What Arkansas SR-22 Costs After DUI Conviction

The SR-22 certificate itself costs $15–$50 as a one-time filing fee through your carrier. The meaningful cost is the insurance premium behind it. Arkansas DUI drivers pay $140–$280/month for minimum liability coverage with SR-22, compared to $60–$110/month for clean-record drivers. A first-offense DUI typically triggers a 90–140% rate increase. Second-offense increases reach 160–220%. Carriers calculate DUI premiums based on conviction class, time since conviction, prior violations, and required coverage limits. Arkansas minimum liability is 25/50/25 — $25,000 bodily injury per person, $50,000 per accident, $25,000 property damage. Those minimums satisfy SR-22 but leave you underinsured in serious accidents. Raising limits to 50/100/50 adds $30–$60/month but reduces personal liability exposure significantly. Non-standard carriers write most Arkansas DUI-SR-22 policies: Bristol West, Direct Auto, Dairyland, GAINSCO, The General, Safe Auto. Mainstream carriers like State Farm and Allstate may keep existing customers through the first term but non-renew at 6 or 12 months. Shopping the non-standard market produces rate variation of 40–60% for identical coverage.
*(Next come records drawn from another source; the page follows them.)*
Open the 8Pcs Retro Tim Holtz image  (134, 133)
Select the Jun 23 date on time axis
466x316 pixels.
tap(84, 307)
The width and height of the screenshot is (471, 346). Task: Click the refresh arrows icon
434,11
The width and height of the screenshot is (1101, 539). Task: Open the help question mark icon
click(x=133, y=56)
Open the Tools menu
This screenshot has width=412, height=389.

Estimates based on available industry data; individual rates vary by driving history, vehicle, coverage selections, and location.
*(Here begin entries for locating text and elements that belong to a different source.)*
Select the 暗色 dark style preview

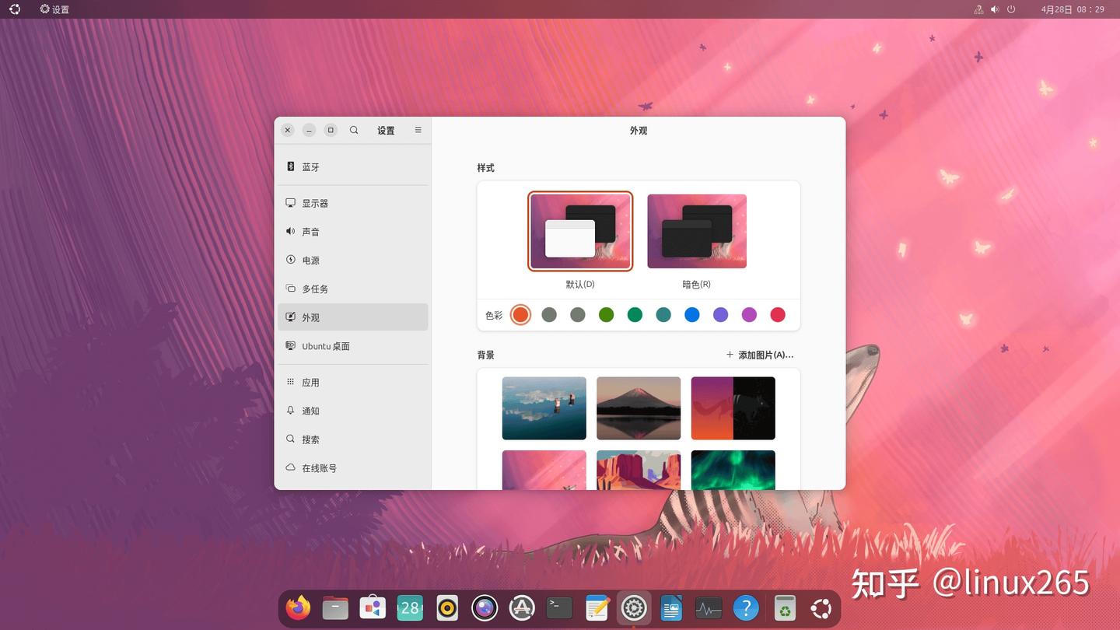tap(696, 231)
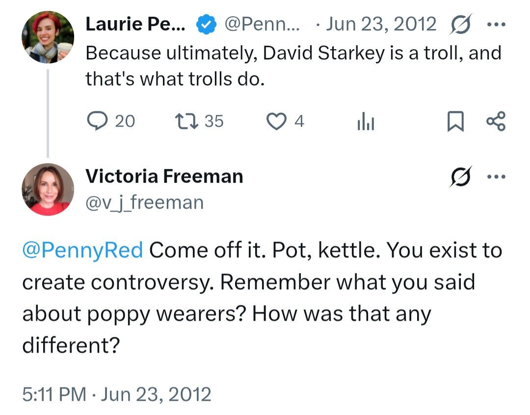Image resolution: width=530 pixels, height=415 pixels.
Task: Open the @PennyRed mention link
Action: [x=82, y=250]
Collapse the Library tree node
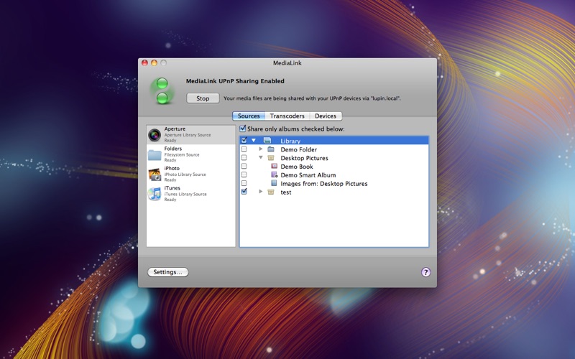Image resolution: width=575 pixels, height=359 pixels. tap(254, 141)
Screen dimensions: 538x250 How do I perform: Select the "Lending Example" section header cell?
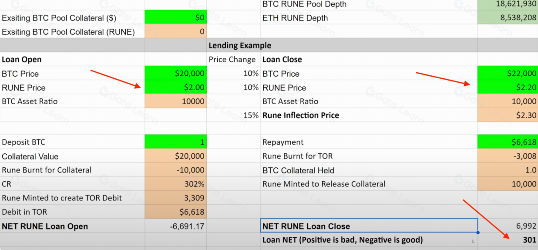coord(240,46)
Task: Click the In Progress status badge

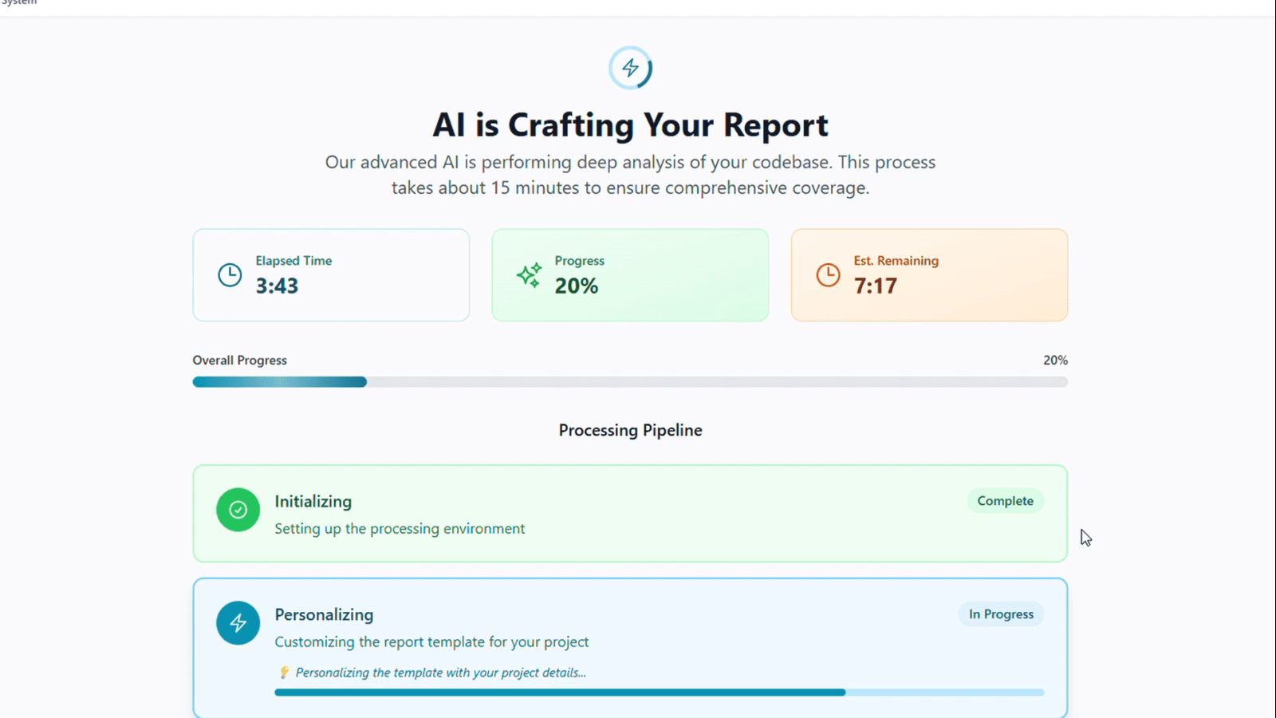Action: (x=1001, y=614)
How Moving Out of Arkansas Affects Your SR-22 Requirement

Arkansas SR-22 filing obligations follow you to your new state if you move before your required period ends. The new state's Department of Motor Vehicles will verify Arkansas SR-22 compliance before issuing a new license. Your Arkansas-based SR-22 policy does not transfer — you'll need a new policy written in your new state with SR-22 filing to that state's DMV. Some states accept out-of-state SR-22 filings temporarily during your transition period. Most require in-state SR-22 within 30–60 days of establishing residency. If you let your Arkansas SR-22 lapse because you moved, Arkansas reports the lapse to the National Driver Register, and your new state suspends your license until you re-file. Non-owner SR-22 policies cost $25–$50/month in Arkansas and provide the required liability coverage without insuring a specific vehicle. These policies work for drivers who sold their car, use a work vehicle, or rely on household members' cars during their suspension. The SR-22 filing stays active as long as the non-owner policy remains paid. Non-owner policies do not cover vehicles you own or lease.